60) The process according to claim 58, wherein the fungal inoculum is a fungal inoculum which is specific for endomycorrhiza and comprises at least an endomycorrhizal fungus belonging to the genus Glomus, notably chosen from among Glomus mosseae, Glomus fasciculatus, Glomus aggregatum, Glomus intraradices, and preferentially Glomus intraradices

61) The process according to claim 58, wherein the fungal inoculum is a fungal inoculum which is specific for ectomycorrhiza and comprises at least one ectomycorrhizal fungus belonging to the genus Pisolithus, notably chosen from among Pisolithus albus, Pisolithus tinctorius, or belonging to the genus Scleroderma, notably chosen from among Scleroderma dyctiosporum, Scleroderma verrucosum and preferentially Scleroderma dictyosporum.

62) The process according to claim 58, wherein the fungal inoculum is an inoculum which comprises at least one endomycorrhizal fungus belonging to the genus Glomus, notably chosen from among Glomus mosseae, Glomus fasciculatus, Glomus aggregatum, Glomus intraradices and preferentially Glomus intraradices, and at least one ectomycorrhizal fungus belonging to the genus Pisolithus, notably chosen from among Pisolithus albus, Pisolithus tinctorius, or the genus Scleroderma, notably chosen from among Scleroderma dyctiosporum, Scleroderma verrucosum and preferentially Scleroderma dictyosporum.

63) The process according to claim 58, wherein said powder has a particle size between 1 μm-1000 μm and preferentially between 1 μm-500 μm.

→ **INPUT DATA**:

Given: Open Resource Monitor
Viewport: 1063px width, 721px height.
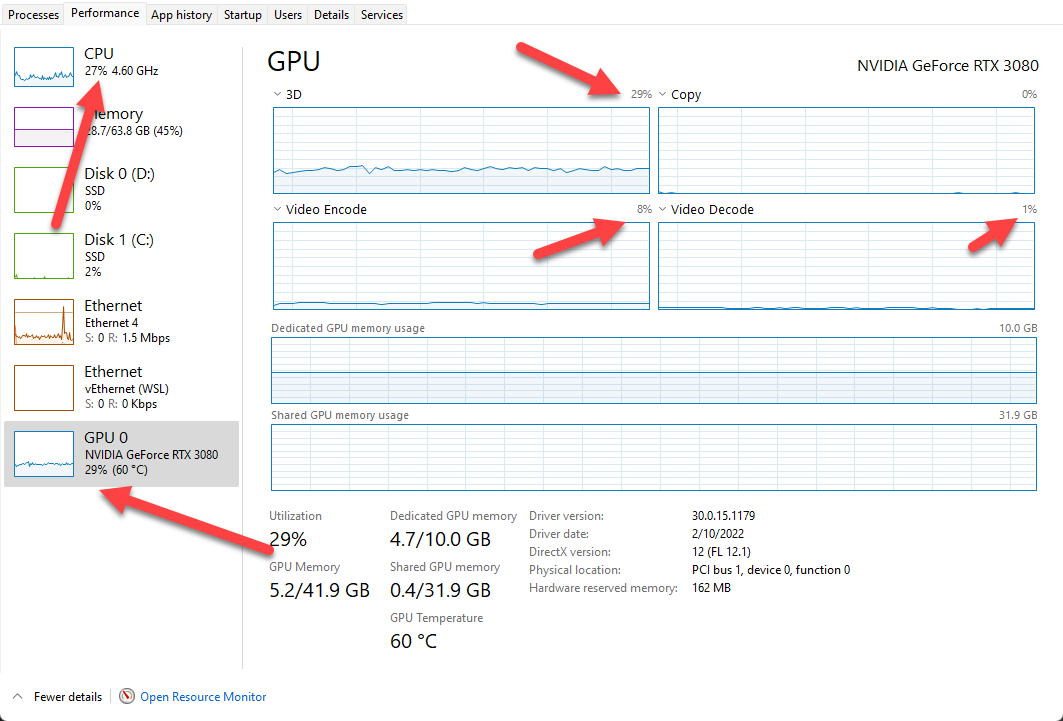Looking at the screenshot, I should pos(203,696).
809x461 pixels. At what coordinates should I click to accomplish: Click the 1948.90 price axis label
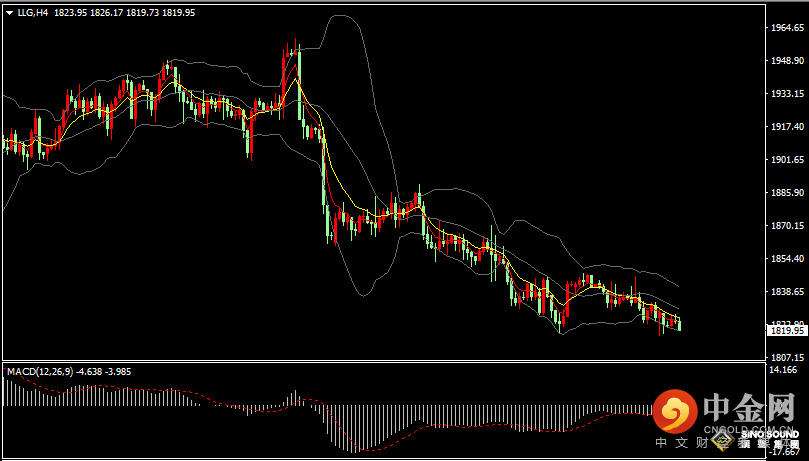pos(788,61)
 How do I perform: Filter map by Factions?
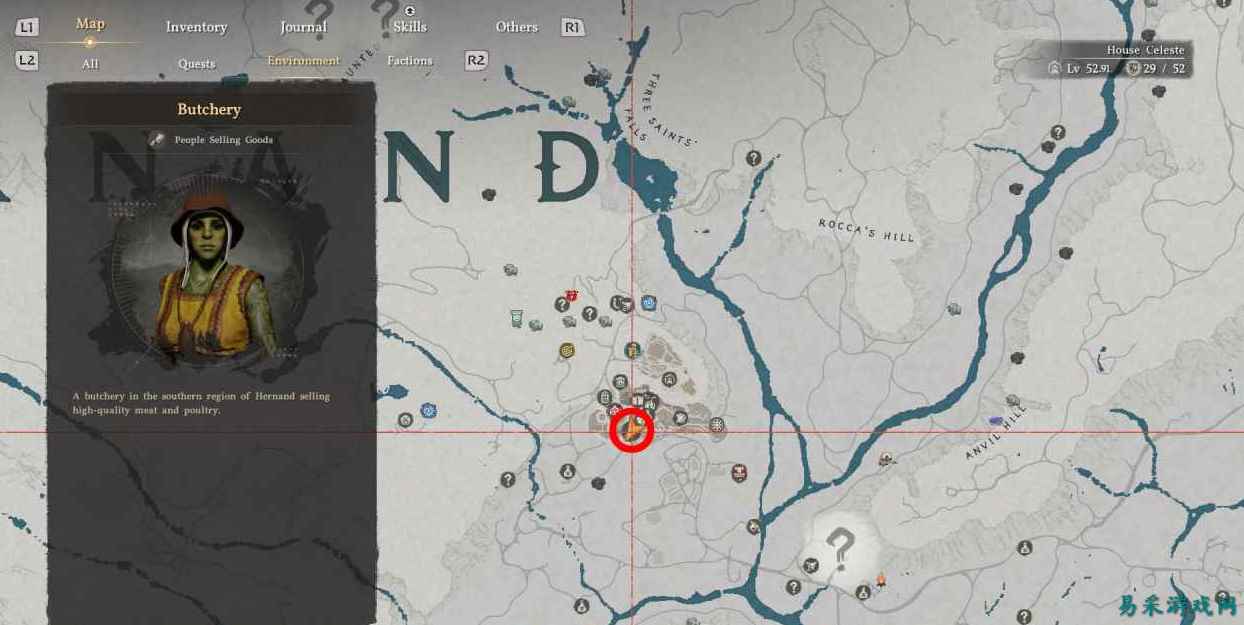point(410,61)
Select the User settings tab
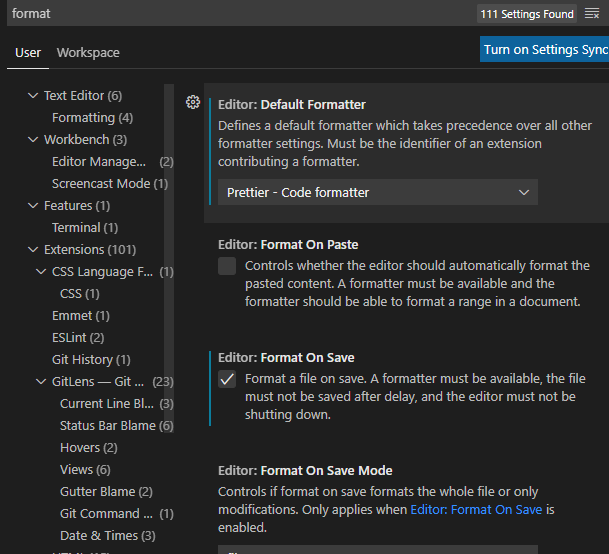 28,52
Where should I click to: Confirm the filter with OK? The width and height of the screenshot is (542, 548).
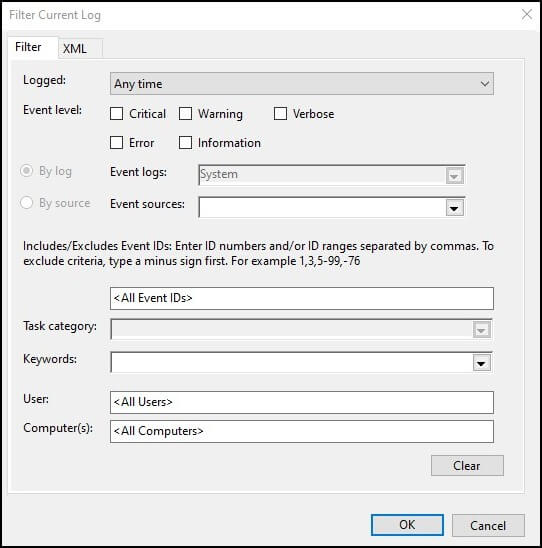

→ **REQUIRED ACTIONS**:
1/ In the patent claims, rewrite the part that begins with "62) The process" and ends with "1 μm-500 μm.", changing "powder" to "granules".
2/ According to the patent claims, what is the preferred particle size range for the powder?

→ **EXERCISE RESPONSES**:
1/
62) The process according to claim 58, wherein the fungal inoculum is an inoculum which comprises at least one endomycorrhizal fungus belonging to the genus Glomus, notably chosen from among Glomus mosseae, Glomus fasciculatus, Glomus aggregatum, Glomus intraradices and preferentially Glomus intraradices, and at least one ectomycorrhizal fungus belonging to the genus Pisolithus, notably chosen from among Pisolithus albus, Pisolithus tinctorius, or the genus Scleroderma, notably chosen from among Scleroderma dyctiosporum, Scleroderma verrucosum and preferentially Scleroderma dictyosporum.

63) The process according to claim 58, wherein said granules has a particle size between 1 μm-1000 μm and preferentially between 1 μm-500 μm.

2/ Between 1 μm and 500 μm.